Enquanto não vier o voto distrital, porém, o apoio de uma
corporação seguirá sendo o caminho mais rápido e eficiente para enfrentar uma
campanha eleitoral para cargos legislativos. E, na dimensão desproporcional que
assumiu entre nós, um elemento que deturpa o debate e fragiliza a possibilidade
de justiça e equidade.
A matéria está correta. Existe a polícia que corre risco e a polícia de gabinete, precisa haver diferenciação. Na PF por exemplo: Todos os cargos concorrem para missões em todo o Brasil, sempre correndo risco. Em caso de invalidez, a serviço, o policial ainda tem amparo, recebe 100%. Mas se o policial vier a ficar doente por outras causas, e invalido, sua remuneração será progressivamente menor, ficando, na hora que mais precisa, desamparado.

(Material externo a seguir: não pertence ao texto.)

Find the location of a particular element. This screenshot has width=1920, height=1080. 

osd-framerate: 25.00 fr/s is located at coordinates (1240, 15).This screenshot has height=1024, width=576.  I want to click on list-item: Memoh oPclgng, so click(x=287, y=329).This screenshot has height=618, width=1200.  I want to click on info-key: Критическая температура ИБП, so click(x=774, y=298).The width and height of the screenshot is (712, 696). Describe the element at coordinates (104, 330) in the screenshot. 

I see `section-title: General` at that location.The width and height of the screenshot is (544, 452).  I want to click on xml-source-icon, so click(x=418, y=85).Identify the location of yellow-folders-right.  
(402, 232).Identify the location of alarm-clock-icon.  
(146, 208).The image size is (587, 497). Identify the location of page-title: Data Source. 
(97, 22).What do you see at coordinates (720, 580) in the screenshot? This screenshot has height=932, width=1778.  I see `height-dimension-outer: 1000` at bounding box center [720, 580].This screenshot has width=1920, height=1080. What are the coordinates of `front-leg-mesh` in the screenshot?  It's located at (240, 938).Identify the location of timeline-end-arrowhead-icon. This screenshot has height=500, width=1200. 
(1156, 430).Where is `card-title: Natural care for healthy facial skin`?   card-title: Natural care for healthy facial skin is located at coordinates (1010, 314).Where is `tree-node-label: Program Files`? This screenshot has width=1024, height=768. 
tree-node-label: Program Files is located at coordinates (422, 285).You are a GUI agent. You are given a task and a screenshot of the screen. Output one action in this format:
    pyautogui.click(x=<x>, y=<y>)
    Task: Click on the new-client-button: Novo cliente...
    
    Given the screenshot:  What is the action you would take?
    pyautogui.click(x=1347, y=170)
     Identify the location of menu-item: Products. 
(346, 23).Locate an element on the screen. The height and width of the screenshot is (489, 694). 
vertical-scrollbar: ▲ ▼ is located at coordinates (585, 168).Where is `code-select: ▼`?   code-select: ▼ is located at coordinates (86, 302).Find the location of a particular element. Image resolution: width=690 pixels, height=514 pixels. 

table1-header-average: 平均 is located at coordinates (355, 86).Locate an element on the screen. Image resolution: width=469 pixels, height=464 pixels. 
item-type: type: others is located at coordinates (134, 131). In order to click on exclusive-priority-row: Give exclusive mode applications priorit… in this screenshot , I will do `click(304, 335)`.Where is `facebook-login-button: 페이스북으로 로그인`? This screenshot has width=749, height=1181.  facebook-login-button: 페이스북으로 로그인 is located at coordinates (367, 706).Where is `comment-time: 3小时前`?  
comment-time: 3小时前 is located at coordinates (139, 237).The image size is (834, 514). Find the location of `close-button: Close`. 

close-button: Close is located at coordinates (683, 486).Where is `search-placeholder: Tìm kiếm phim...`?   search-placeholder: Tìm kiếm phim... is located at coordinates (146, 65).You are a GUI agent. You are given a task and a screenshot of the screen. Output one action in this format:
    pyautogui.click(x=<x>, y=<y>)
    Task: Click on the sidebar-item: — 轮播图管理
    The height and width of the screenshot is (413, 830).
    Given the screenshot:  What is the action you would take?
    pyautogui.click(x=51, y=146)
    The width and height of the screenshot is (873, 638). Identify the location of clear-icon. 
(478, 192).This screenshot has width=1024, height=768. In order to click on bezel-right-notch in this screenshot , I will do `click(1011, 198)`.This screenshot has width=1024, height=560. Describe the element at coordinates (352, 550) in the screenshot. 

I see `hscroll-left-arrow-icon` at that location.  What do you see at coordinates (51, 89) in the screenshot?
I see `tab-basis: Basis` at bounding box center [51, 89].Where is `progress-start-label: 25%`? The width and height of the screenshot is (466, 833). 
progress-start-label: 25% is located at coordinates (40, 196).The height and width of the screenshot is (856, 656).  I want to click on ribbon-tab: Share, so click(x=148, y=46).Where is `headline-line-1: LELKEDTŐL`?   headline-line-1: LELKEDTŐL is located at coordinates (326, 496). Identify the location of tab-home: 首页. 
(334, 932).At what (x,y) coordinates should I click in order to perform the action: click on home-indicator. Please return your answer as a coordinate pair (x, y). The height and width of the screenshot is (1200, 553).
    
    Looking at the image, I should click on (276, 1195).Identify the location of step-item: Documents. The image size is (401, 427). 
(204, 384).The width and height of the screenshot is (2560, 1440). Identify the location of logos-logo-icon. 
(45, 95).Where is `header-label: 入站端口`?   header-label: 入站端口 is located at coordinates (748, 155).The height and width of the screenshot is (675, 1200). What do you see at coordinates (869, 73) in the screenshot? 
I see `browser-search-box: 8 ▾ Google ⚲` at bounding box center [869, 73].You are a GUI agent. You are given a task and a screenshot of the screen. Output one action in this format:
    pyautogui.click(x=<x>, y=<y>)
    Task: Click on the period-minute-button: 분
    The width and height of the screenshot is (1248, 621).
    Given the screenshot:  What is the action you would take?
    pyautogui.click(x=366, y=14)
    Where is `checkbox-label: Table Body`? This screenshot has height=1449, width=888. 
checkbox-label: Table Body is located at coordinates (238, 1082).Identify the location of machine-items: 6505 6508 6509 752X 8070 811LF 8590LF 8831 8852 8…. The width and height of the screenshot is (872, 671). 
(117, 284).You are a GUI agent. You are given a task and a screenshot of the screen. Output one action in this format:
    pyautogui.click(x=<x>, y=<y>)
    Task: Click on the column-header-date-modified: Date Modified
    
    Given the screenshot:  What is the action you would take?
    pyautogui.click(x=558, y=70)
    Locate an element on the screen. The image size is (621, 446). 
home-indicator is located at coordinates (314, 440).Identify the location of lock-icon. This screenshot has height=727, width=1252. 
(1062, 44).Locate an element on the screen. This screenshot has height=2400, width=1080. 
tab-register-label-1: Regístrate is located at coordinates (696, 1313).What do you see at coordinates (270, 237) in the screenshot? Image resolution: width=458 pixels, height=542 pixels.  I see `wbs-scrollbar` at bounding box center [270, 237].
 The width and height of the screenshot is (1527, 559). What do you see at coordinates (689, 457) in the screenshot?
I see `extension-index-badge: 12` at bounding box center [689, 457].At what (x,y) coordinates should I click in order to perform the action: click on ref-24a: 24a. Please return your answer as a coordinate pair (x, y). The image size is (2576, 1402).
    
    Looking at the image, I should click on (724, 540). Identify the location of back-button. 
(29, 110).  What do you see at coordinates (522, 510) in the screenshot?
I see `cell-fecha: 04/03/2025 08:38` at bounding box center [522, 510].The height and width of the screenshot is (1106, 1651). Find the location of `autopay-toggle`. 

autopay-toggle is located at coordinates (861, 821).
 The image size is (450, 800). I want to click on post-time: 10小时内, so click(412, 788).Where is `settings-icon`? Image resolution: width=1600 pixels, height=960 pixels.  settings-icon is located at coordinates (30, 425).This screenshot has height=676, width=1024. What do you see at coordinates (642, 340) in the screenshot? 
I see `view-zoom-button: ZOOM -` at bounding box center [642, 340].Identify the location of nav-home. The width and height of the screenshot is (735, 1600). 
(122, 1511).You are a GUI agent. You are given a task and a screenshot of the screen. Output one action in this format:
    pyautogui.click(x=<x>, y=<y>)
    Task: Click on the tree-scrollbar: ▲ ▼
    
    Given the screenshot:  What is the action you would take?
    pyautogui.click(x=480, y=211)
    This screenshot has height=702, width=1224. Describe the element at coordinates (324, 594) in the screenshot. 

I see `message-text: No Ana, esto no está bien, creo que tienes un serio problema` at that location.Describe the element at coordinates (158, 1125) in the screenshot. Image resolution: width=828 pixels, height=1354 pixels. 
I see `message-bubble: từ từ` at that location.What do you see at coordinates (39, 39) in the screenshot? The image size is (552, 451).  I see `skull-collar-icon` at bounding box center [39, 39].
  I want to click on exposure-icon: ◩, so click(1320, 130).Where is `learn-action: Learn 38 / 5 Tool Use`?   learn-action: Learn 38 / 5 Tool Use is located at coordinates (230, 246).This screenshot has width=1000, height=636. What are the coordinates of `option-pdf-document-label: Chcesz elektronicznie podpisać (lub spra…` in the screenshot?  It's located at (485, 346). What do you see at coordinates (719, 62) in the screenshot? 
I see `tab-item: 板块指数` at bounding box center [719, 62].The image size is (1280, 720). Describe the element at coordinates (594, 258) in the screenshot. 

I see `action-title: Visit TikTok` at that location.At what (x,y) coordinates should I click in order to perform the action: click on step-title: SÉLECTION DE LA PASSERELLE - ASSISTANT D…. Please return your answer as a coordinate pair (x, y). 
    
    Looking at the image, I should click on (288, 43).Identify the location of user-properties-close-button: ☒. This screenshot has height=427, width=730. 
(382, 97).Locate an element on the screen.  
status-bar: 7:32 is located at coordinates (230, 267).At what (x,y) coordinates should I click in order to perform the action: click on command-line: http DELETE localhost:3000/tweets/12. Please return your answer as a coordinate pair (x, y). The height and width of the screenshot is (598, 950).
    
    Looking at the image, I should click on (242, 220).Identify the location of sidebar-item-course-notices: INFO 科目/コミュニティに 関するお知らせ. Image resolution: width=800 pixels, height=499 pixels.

O mesmo vale a pensão caso o policial na ativa ou aposentado venha a falecer. A família ficará com seu orçamento muito comprometido. Não se leva em conta o tempo que o servidor ficou afastado trabalhando longe da família, dedicando-se ao trabalho, ficando meses longe, com jornadas de 12 a 15 horas ininterruptas, sem fins-de-semana e feriados, não se conta o stress e desgaste físico e emocional que vai corroendo a saúde do policial por ter que lidar com o pior da sociedade. Sim, só é polícia quem quer sabendo que vai passar por essas dificuldades, mas quando entra, é por regras estabelecidas. Só aumentam as atribuições e perigos, ao passo que não há o reconhecimento disso, e pior, mudam-se as regras no meio do jogo. O policial contribui desde o primeiro dia na profissão pelo teto do que recebe, e por toda vida, mesmo aposentado. outra, não recebem plano de saúde. Realmente o que estão fazendo é injustiça com a carreira.